** EXERCISE DATA follows **
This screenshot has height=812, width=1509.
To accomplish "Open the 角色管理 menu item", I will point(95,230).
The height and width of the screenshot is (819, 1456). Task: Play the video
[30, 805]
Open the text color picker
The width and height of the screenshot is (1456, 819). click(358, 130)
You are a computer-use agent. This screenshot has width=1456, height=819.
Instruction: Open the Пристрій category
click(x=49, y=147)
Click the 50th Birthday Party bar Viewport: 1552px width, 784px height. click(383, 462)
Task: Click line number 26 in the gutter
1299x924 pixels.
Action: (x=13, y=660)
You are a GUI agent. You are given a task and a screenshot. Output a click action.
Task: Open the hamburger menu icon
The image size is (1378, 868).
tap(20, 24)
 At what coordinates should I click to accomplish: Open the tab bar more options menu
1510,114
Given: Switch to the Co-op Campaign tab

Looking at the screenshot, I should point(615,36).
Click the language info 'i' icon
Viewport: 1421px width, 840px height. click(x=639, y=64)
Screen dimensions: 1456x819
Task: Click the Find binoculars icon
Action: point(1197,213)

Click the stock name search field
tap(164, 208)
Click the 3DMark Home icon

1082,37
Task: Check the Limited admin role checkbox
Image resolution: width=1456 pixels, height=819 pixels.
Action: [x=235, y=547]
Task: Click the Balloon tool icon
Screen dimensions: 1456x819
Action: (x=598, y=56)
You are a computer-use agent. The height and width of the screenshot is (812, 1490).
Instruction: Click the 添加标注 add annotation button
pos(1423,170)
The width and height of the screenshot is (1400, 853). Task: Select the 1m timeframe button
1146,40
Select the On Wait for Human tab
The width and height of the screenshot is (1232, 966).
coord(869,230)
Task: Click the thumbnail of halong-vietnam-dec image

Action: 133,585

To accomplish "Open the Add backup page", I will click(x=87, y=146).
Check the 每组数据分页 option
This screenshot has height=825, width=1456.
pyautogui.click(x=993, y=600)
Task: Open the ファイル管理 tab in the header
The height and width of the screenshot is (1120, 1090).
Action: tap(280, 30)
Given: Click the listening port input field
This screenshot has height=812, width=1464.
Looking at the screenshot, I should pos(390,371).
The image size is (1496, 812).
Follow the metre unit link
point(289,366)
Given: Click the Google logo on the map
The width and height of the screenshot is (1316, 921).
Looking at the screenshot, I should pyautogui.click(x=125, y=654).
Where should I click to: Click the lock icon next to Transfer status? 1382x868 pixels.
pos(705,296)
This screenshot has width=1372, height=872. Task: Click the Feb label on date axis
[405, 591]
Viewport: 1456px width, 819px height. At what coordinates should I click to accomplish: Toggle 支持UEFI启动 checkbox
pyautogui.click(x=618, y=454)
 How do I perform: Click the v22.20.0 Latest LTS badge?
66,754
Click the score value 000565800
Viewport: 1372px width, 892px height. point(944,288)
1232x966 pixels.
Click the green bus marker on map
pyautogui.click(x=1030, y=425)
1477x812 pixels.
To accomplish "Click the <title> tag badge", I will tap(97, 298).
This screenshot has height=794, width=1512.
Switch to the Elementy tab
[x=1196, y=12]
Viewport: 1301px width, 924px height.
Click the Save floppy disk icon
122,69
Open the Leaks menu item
** End of EXERCISE DATA **
◆ **WHAT IS EXPECTED**
Across the entries, each line containing the word "computer" is to be counted once; the total alone is to be given.

◆ **REPLY TO THE TASK**
2